WASHINGTON — U.S. Senators Ben Cardin (D-Md.), Bill Cassidy, M.D. (R-La.) and Bill Nelson (D-Fla.) today introduced the Comprehensive Opioid Management and Bundled Addiction Treatment (COMBAT) Act to increase access to opioid treatment programs and services for seniors on Medicare. The legislation would provide coverage and reimbursement in the form of a bundled payment for opioid treatment programs and services, including medication assisted treatment, counseling, behavioral and group therapy, toxicology testing, and any other services that the Secretary deems necessary.
“The opioid epidemic has devastated this country, with no corner of society immune from its negative impacts. This includes the Medicare population, where there is a growing prevalence of opioid use disorder and opioid related hospitalizations. This bill not only provides those on Medicare with the medication assisted treatment they require, but also gives these beneficiaries access to counseling and other care coordination services to help them overcome their addiction,” said Senator Cardin. “Together we can beat this epidemic, and this bipartisan legislation will move us closer to that goal.”

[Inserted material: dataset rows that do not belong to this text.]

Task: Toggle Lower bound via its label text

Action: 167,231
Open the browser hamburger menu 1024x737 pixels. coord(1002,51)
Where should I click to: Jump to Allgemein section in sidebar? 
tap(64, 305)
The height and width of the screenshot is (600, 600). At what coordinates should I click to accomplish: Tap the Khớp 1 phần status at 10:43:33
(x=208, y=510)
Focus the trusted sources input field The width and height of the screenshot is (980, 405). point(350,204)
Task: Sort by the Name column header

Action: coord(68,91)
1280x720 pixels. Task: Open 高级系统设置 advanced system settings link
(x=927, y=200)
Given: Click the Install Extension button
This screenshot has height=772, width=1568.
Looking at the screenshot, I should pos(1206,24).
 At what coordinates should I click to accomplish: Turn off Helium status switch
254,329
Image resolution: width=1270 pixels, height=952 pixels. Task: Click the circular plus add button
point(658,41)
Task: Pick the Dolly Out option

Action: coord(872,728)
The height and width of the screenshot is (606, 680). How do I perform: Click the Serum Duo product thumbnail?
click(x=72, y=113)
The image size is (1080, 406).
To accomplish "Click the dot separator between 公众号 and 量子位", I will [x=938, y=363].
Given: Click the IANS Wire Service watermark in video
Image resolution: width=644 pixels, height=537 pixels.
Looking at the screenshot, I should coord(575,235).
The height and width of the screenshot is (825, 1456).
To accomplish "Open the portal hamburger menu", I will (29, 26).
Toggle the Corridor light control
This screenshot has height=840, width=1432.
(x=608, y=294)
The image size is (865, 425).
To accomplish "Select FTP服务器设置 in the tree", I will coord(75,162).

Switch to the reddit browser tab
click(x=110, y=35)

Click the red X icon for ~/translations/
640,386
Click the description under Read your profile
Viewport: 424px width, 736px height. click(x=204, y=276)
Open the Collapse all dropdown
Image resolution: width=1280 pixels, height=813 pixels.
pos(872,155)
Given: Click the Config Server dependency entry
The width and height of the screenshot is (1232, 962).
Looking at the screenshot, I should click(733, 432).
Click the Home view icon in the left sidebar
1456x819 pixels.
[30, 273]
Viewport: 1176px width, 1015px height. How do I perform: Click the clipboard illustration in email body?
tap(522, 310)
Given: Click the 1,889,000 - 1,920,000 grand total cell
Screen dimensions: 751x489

“To combat the opioid crises, we need a strong, sustained, ‘do everything’ response,” said Dr. Cassidy. “This bill ensures seniors have access to the resources needed to fight addiction and return to wholeness.”
“More and more seniors who depend on Medicare for their health care are becoming addicted to opioids. They need our help, and this bill will help provide them access to comprehensive addiction treatment so they can get the care they need when and where they need it,” said Senator Nelson.
Almost one-third of all Medicare patients — nearly 12 million people — were prescribed opioid painkillers by their physicians in 2015. That same year, 2.7 million Americans over age 50 abused painkillers, meaning they took them for reasons or in amounts beyond what their doctors prescribed. The hospitalization rate due to opioid abuse has quintupled for those 65 and older in the past two decades.